Digital freight marketplaces that connect shippers and truckers online are turning toward more physical operations by offering the equipment that cargo carriers need to move loads.
Freight-matching startups Convoy and Uber Technologies Inc. ’s Freight division recently launched fleets of trailers that shippers can preload with goods to speed up cargo transfers for drivers and shippers on their networks. J.B. Hunt Transport Services Inc. is testing a similar “drop-and-hook” service, in which truckers can simply hitch their vehicles to already-filled trailers, through its digital brokerage platform, and plans to roll it out nationally this summer.
It is a notable shift for a sector best known for using apps, algorithms and machine learning to match shippers and truckers. It comes as investors are pouring millions into technology-focused brokerage startups, and as traditional transport companies are building their own digital freight platforms.
Other prominent online businesses are blurring the lines between digital and physical operations, as e-commerce retailers such Amazon.com Inc. and online furniture seller Wayfair Inc. open bricks-and-mortar outposts to leverage growth in both arenas.
Under the new freight services, truckers can pick up trailers already loaded with beer, consumer products and other goods and drop them at destination facilities instead of waiting for workers to load and unload cargo. The process can shave hours off the time it typically takes drivers to start and complete freight deliveries.
Such service typically has been the province of big trucking companies with large trailer fleets that help make their operations more efficient.
The newer programs allow independent truckers and smaller carriers to compete by tapping into shared trailer pools. Shippers get access to additional trucking capacity, often at a lower price, while drivers, who tend to be paid by the mile, can spend more time on the road, executives at the digital marketplaces say.
Owner-operator and small trucking companies make up the majority of U.S. carriers, with 96% of the businesses operating six or fewer trucks, according to the American Trucking Associations, an industry group.
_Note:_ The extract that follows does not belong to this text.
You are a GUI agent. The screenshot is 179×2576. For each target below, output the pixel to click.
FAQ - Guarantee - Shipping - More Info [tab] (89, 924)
“This opens up the ability to service that box…to the largest part of the market,” said Shelley Simpson, chief commercial officer for J.B. Hunt, a major U.S. transport carrier that has invested heavily in its digital freight marketplace. “It changes what price you can actually move that good for. You’re really optimizing for the right truck.”
Freight-matching is “the bread and butter,” said Ziad Ismail, chief product officer at Seattle-based freight startup Convoy, which counts Amazon Chief Executive Jeff Bezos among its investors. “But If you go and talk to truck drivers, what you find out very quickly is that even if your algorithmic matching gets better” it takes on average five hours combined to load and unload a shipment.
“If we are to achieve our mission of zero waste, we also have to go into the real world,” Mr. Ismail said.
Convoy began testing drop-and-hook service in 2017 and says carriers in its marketplace increased their productivity by up to 50%.
The company rolled out the program nationally in April with a fleet of leased Convoy-branded trailers that it flexes up and down as needed. Participating shippers include Unilever PLC, Procter & Gamble Co. and Anheuser-Busch InBev SA .
Uber Freight’s Powerloop venture, which rents leased trailers to carriers for $25 a day, launched last year in Texas.
Transfix, a New York-based digital freight startup, is taking a different approach. It supplies big shippers with the service by pooling capacity from small and midsize carriers that already own trailers but lack sufficient geographic coverage.
“We focus on folks that don’t have the utilized assets, and don’t have the reach. So we aggregate them,” said Ahmad El-Dardiry, Transfix’s chief revenue officer.